- _TEXT EXCERPT_
● ● ● ● ●

Why the hospital is calling Mrs. Garrett in the kitchen instead of the headmaster or Cynthia’s parents, I have no idea, but Mrs. Garrett takes the call and says, “What?…I can’t believe it.”
Jo doesn’t suffer sugarcoating. “Cynthia’s dead.” she says. Tootie protests that it can’t be true, and Mrs. Garrett gives her the sympathy hug as all the girls process the news.
Later, in Cynthia’s room, Mrs. Garrett, Blair, Jo, and Natalie listlessly pack up her belongings. Mrs. Garrett tells the girls that they don’t have to be there, but Natalie insists that they want to stay. Blair comments that Cynthia had great taste, which is just a segue to Blair putting the election into perspective.
Jo copes by being hard. She tells Natalie that Cynthia’s not “gone,” she’s dead. She rebukes Blair’s comment that Cynthia seemed to have everything by pointing out that getting dragged around by a diplomat might not be so great. Even so, Jo turns to flipping through Cynthia’s notebooks (“not snooping, just looking”) in hopes of finding something that makes sense.
Then Jo notices the shipping labels, and asks why, if her parents were going to Germany, Cynthia’s belongings are being shipped to Nevada. Mrs. Garrett replies that her father is going to Germany alone and they’re shipping the stuff to her mother in Nevada.
Blair: “Nobody lives in Nevada except Wayne Newton! Or women getting a divorce.”
Indeed, Cynthia’s parents were getting divorced. Natalie says she doesn’t know what she would do if her parents got divorced (which probably unintentionally foreshadows a conversation the girls have in a later season). Blair protests that she’s lived through it three times and Jo comments that if everyone killed themselves when their parents got divorced, half the country would be wiped out.
Tootie ambles in, and Jo cries that she’s just a kid and she shouldn’t be there. Tootie objects that she’s the one who found her, and anyway she doesn’t want to stick around. She just wants to return the fug necklace that Cynthia gave her. She’s angry at Cynthia, and Jo sympathizes. She says she was “Mad as hell” when Gloria killed herself, and I think that’s one of two times that the h-e-double hockey sticks word is spoken on the show (the other time is at Edna’s Edibles and Mrs. Garrett says it to Jo).

● ● ● ● ●

- _DATA PROVIDED_
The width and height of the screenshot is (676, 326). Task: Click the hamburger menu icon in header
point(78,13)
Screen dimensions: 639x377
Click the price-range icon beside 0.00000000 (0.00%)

● ● ● ● ●

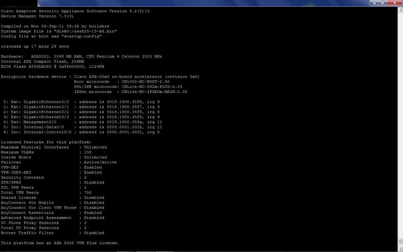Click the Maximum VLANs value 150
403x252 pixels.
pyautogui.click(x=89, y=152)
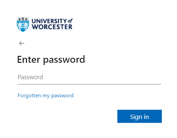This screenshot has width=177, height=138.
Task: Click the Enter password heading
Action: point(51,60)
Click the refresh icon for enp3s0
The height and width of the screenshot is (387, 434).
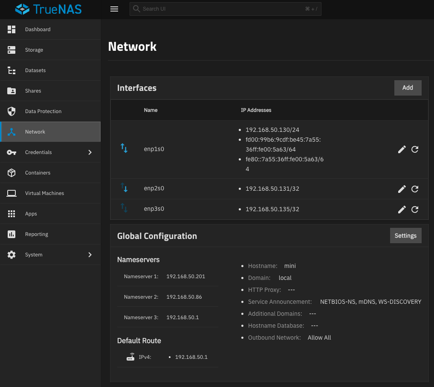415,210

● ● ● ● ●

- _WHAT THE TASK ASKS_
Please continue the episode recap about the girls coping with Cynthia's death, starting after its final sentence.

- _RESPONSE_
The PSA conversation continues with Natalie wondering what could be so terrible that would make you want to stop living at 16, and Mrs. Garrett encourages her to keep that perspective. “When you feel like you’re at the end of your rope, tie a knot and hang on.”
We learn further that there are signals that we don’t always recognize, and Mrs. Garrett encourages the girls to be open with her, their parents, or each other about the struggles that they undoubtedly have at this volatile time in their lives.
Blair suggests that they set up some kind of suicide hotline at Eastland, and everyone is on board. Mrs. Garrett comments that they’re pretty much done, and as they begin to file out, Tootie says she forgot something.
So, yeah, this episode is fine and kudos to the producers and writers for trying to address it. But ultimately, we didn’t have enough time to establish a relationship with Cynthia so that we were fully hit by her suicide. Of course the suicide of any teenager is tragic; plus it’s the 80s, it’s a VSE, and obviously they’re not going to dispatch one of the main characters, but this show was in the unusual position of having four Season One rejects who had already come back a couple of times this season, and it would have been so much braver to bring one of them back. It feels like such a missed opportunity.
And also, we never hear about the suicide hotline or Blair’s student council duties again.